**To do:** From the first line to the last, restate the data word for word.

**Material to process:**
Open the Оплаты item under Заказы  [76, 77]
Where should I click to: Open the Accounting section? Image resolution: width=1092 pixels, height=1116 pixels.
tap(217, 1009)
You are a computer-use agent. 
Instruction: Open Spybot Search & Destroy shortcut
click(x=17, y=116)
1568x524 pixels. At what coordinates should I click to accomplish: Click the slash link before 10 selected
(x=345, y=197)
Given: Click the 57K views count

**Expected answer:**
Open the Оплаты item under Заказы  [76, 77]
Where should I click to: Open the Accounting section? Image resolution: width=1092 pixels, height=1116 pixels.
tap(217, 1009)
You are a computer-use agent. 
Instruction: Open Spybot Search & Destroy shortcut
click(x=17, y=116)
1568x524 pixels. At what coordinates should I click to accomplish: Click the slash link before 10 selected
(x=345, y=197)
Given: Click the 57K views count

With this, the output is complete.